Das Gericht sieht nicht nur Aufgaben im Rahmen der Leistungsgewährung, sondern auch damit zusammenhängende Verwaltungstätigkeiten wie die Berechnung der Belastungsgrenze als wesentliche Aufgabe zur Versorgung der Versicherten an. Es spricht insoweit auch von der „Erledigung versichertenbezogener Verwaltungsaufgaben“ (BSG, Urteil vom 30. August 2023, Az B 3 A 1/23 R, RdNr. 27), die nicht - auch nicht teilweise - auslagerungsfähig sind. Hiervon erfasst ist auch die Prüfung der Mitgliedschaft (BSG a.a.O. RdNr.. 29). Während in der gesetzlichen Krankenversicherung unter den Voraussetzungen des §197bSGB V und unter Beachtung dieser Rechtsprechung eine Auslagerung von Aufgaben auf private Dritte grundsätzlich zulässig ist, fehlt es an einer entsprechenden Regelung in der gesetzlichen Pflegeversicherung. Die Pflegekassen dürfen daher, soweit nicht eine spezialgesetzliche Regelung dies im Einzelfall ausdrücklich erlaubt, keine Aufgaben auf private Dienstleister auslagern.

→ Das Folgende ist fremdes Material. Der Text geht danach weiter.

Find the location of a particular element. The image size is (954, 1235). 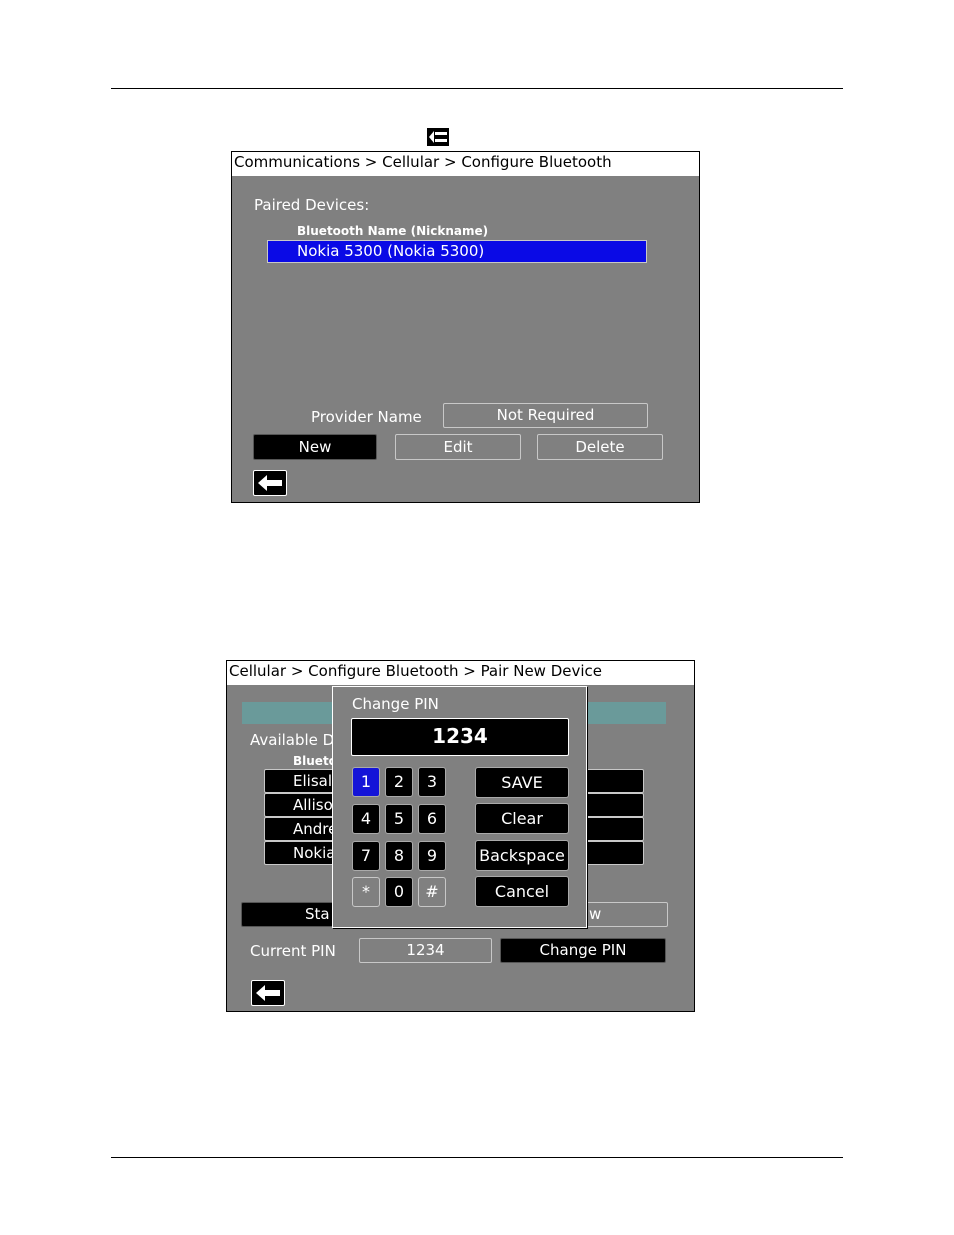

clear-button: Clear is located at coordinates (522, 818).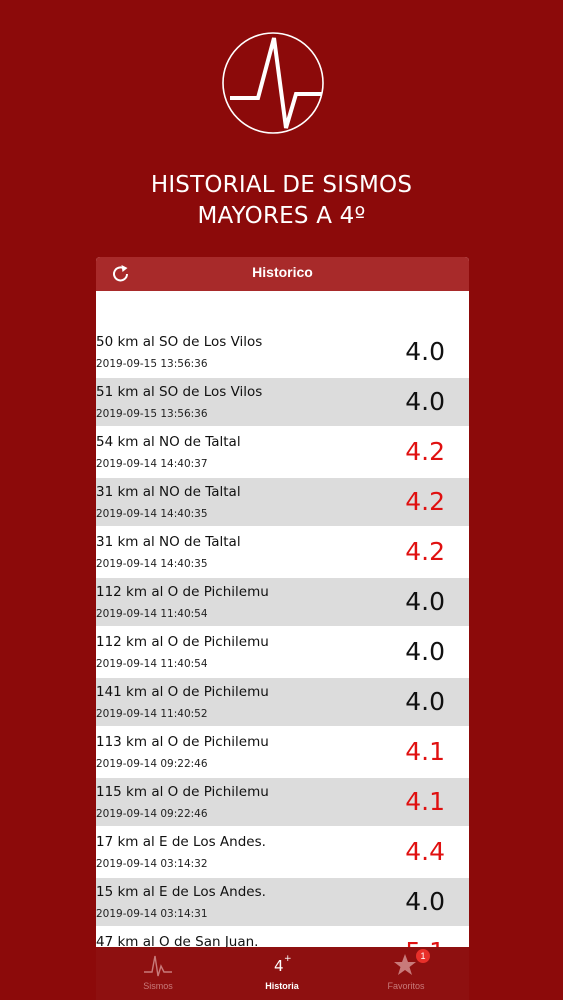 Image resolution: width=563 pixels, height=1000 pixels. What do you see at coordinates (405, 964) in the screenshot?
I see `star-icon` at bounding box center [405, 964].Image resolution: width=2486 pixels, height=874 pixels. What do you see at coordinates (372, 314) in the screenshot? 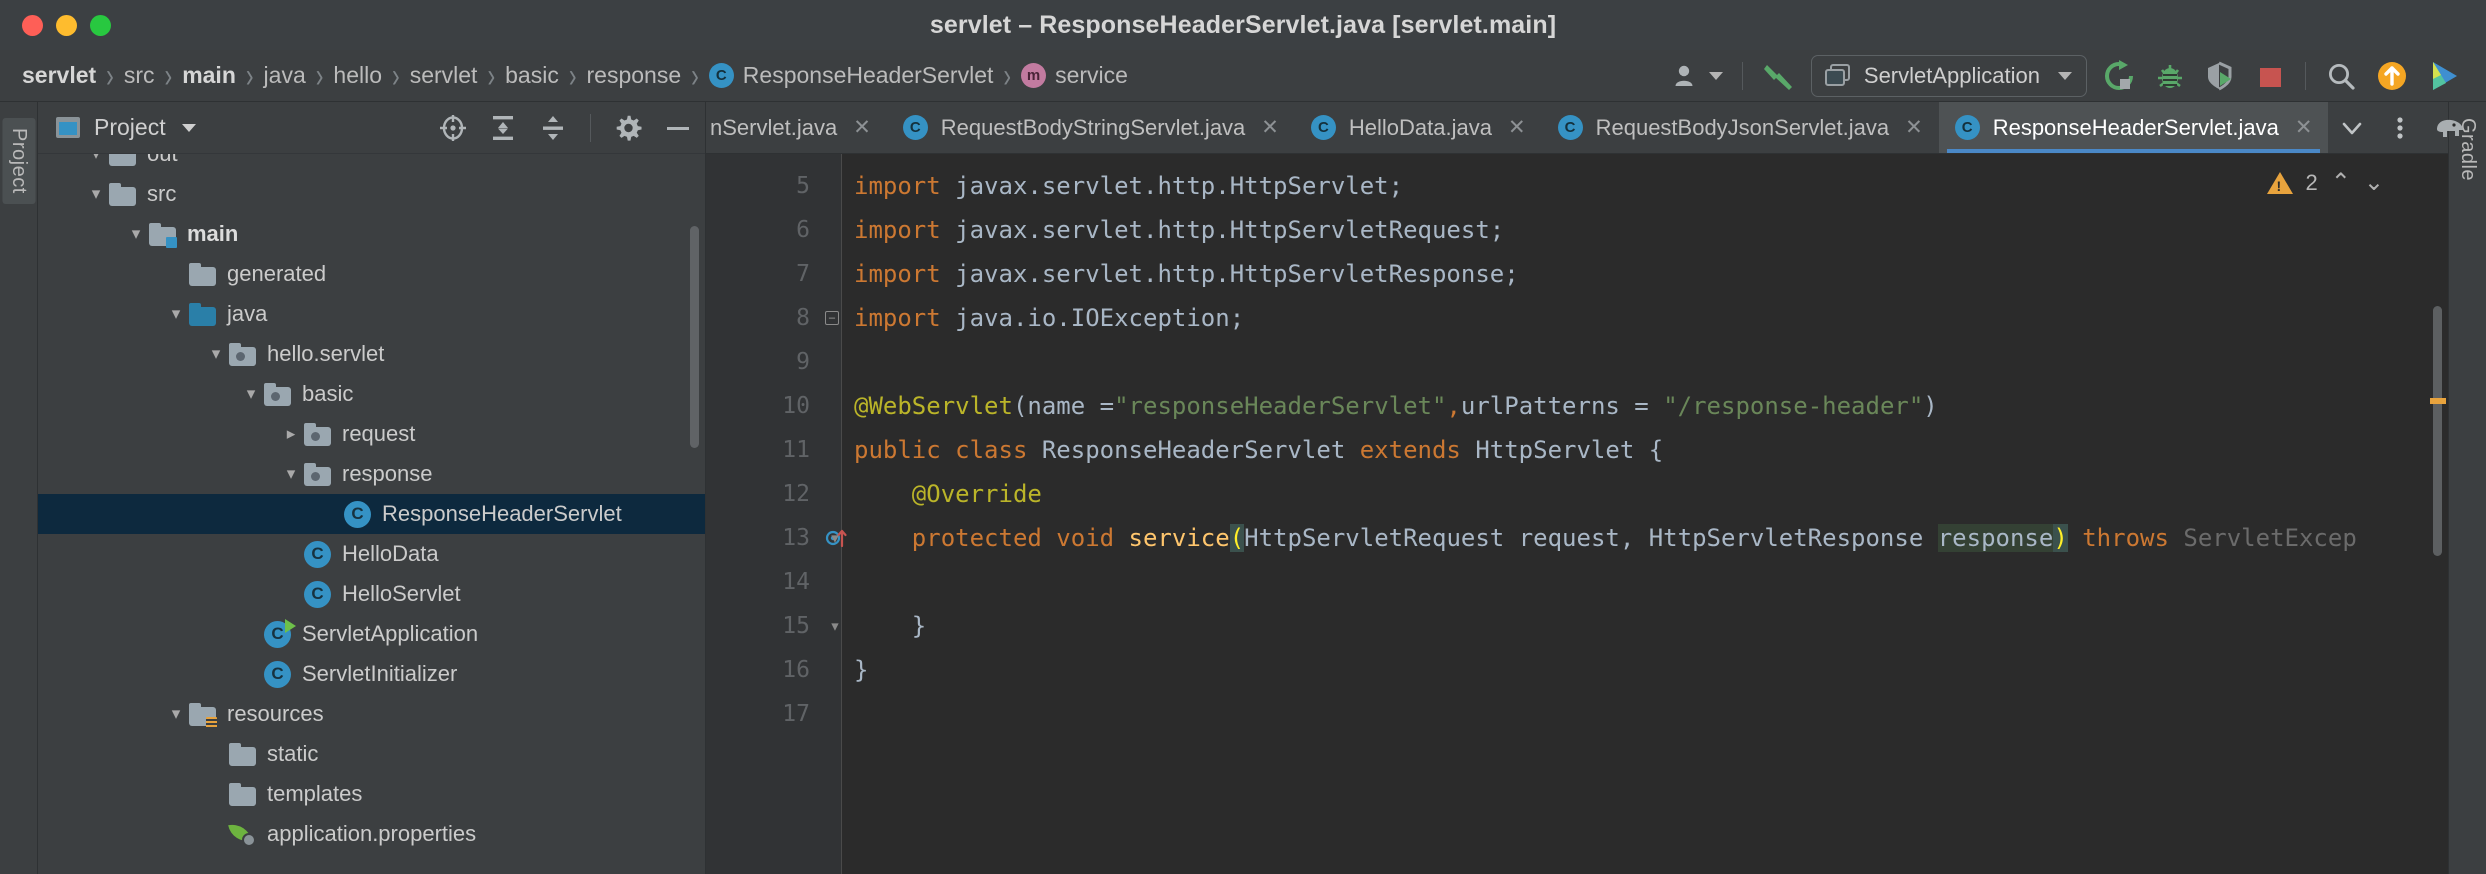
I see `tree-node-java: ▾ java` at bounding box center [372, 314].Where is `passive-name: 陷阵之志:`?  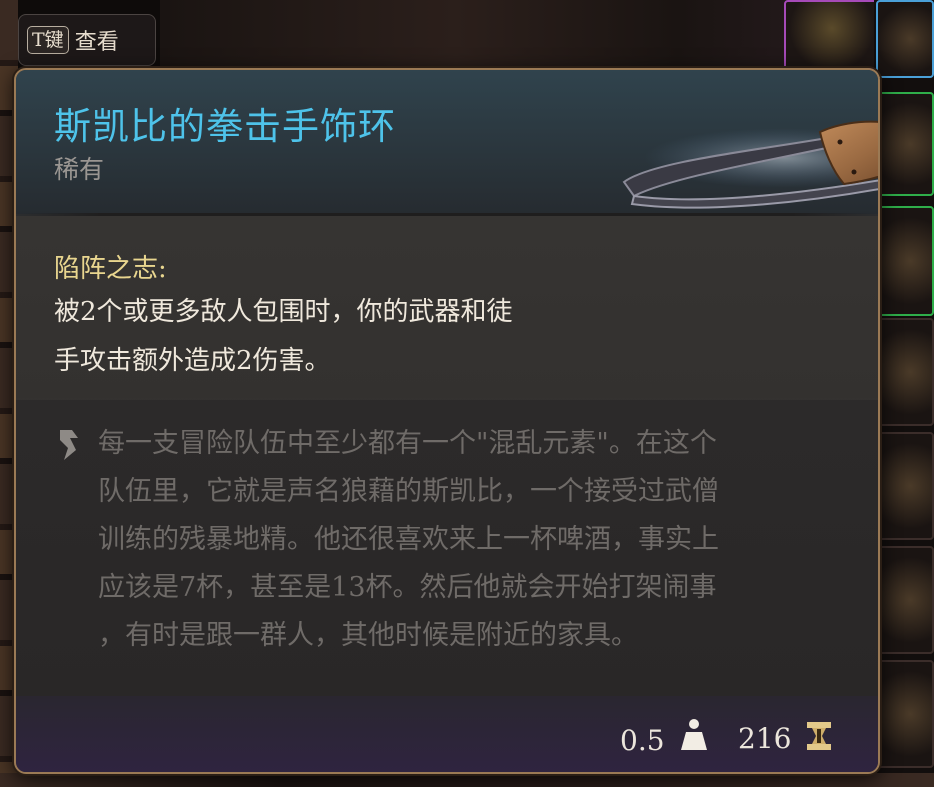
passive-name: 陷阵之志: is located at coordinates (110, 269).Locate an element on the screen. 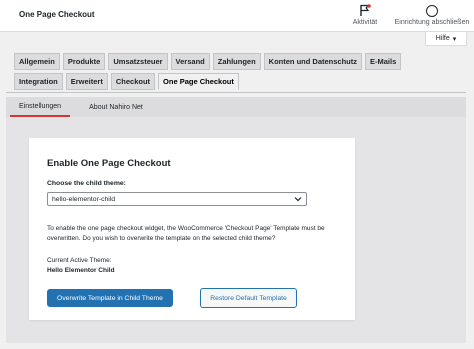  current-theme-value: Hello Elementor Child is located at coordinates (81, 270).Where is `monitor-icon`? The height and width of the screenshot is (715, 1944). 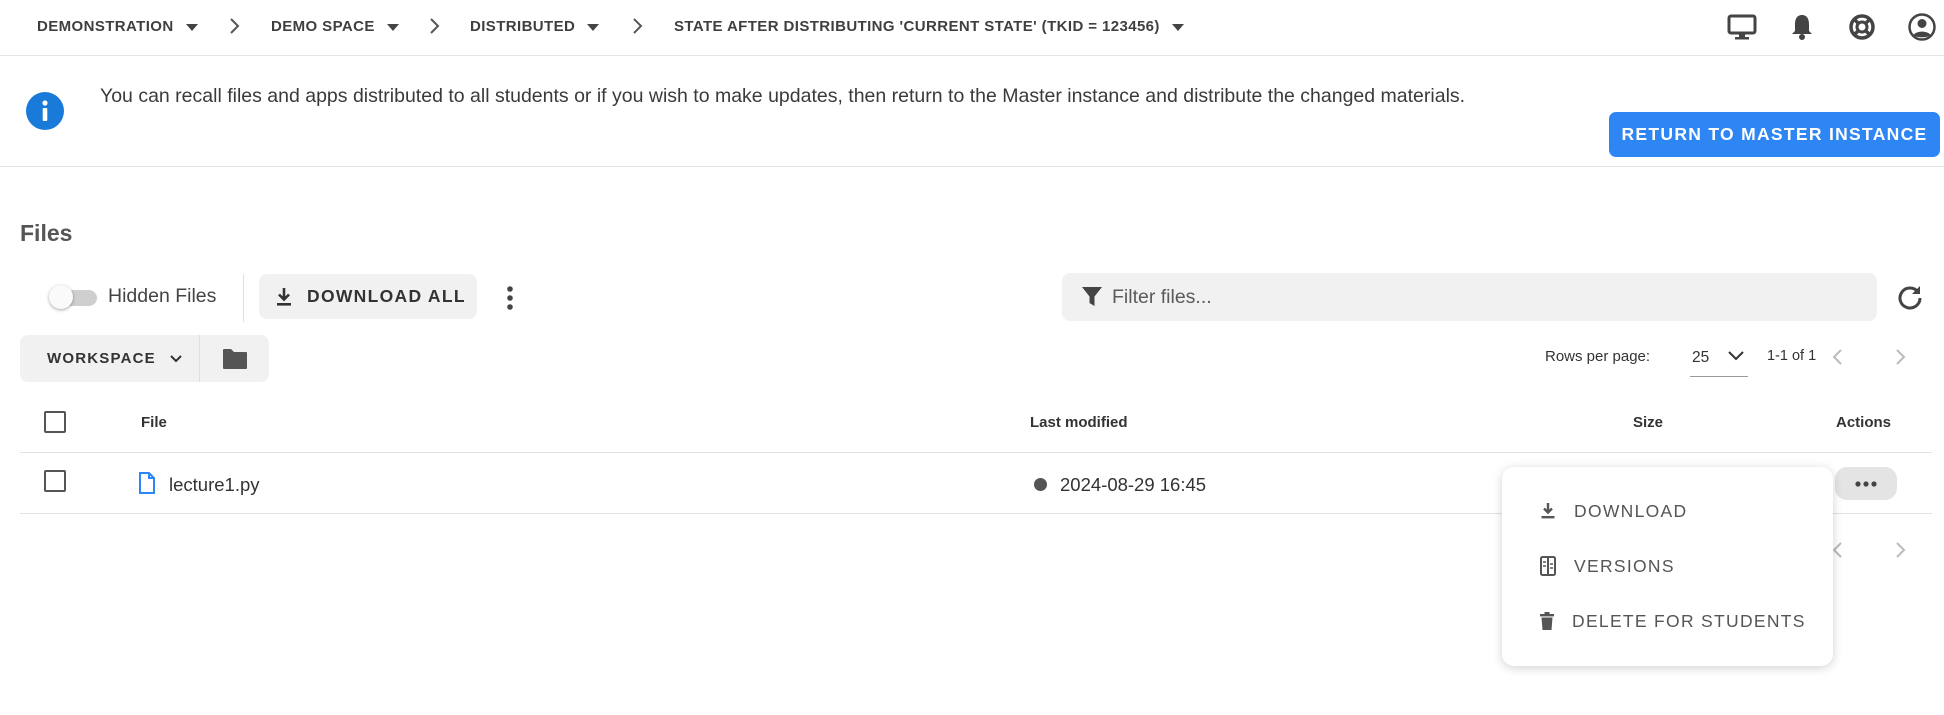
monitor-icon is located at coordinates (1742, 27).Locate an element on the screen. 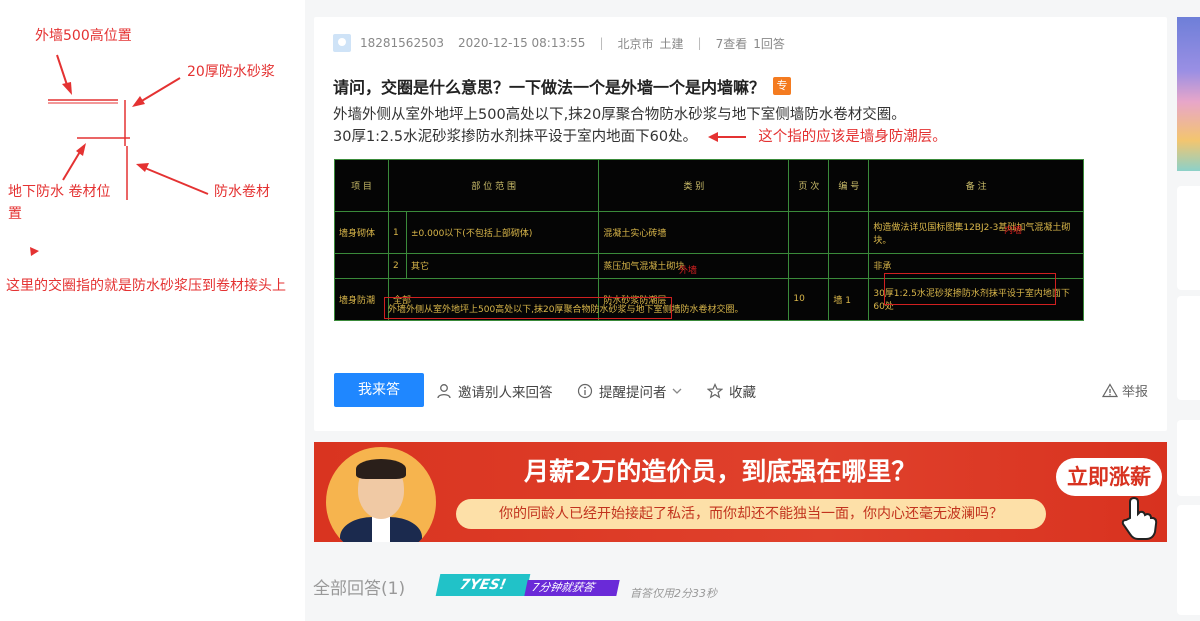 This screenshot has width=1200, height=621. drawing-cell: 混凝土实心砖墙 is located at coordinates (694, 232).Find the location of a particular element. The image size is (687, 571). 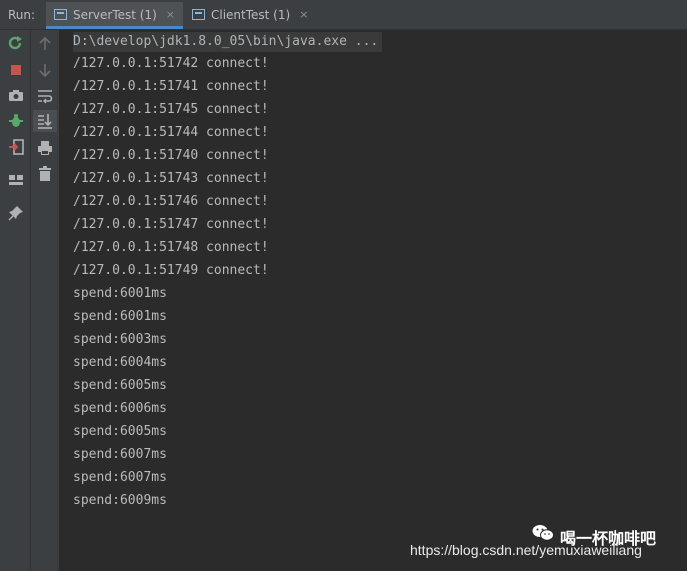

console-line: /127.0.0.1:51748 connect! is located at coordinates (171, 248).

Ihnen stehen allerdings weiterhin andere Möglichkeiten der Auslagerung von Aufgaben zur Verfügung. So kann nach § 88 SGB X ein Leistungsträger unter den Voraussetzungen dieser Vorschrift einen anderen Leistungsträger oder seinen Verband mit der Wahrnehmung einer ihm obliegenden Aufgabe beauftragen. Dabei ist es auch zulässig, die Aufgabe auf einen 100%igen Eigenbetrieb eines anderen Sozialversicherungsträgers zu übertragen. Weiter besteht nach § 94 SGB X die Möglichkeit einer gemeinsamen Aufgabenwahrnehmung durch die Bildung einer Arbeitsgemeinschaft (ARGE), die dann unter den Voraussetzungen des § 88 Abs. 1 SGB X sehr weitreichende Aufgaben wahrnehmen kann. Dabei ist allerdings zu beachten, dass die jeweilige Pflegekasse Mitglied der ARGE sein muss – der Abschluss eines Dienstleistungsvertrages mit einer ARGE, in der sie nicht Mitglied ist, wäre wiederum ein unzulässiges Outsourcing.
Wir weisen aus gegebenem Anlass darauf hin, dass diese Rechtsprechung des BSG nicht durch den Abschluss von Arbeitnehmerüberlassungsverträgen umgangen werden darf.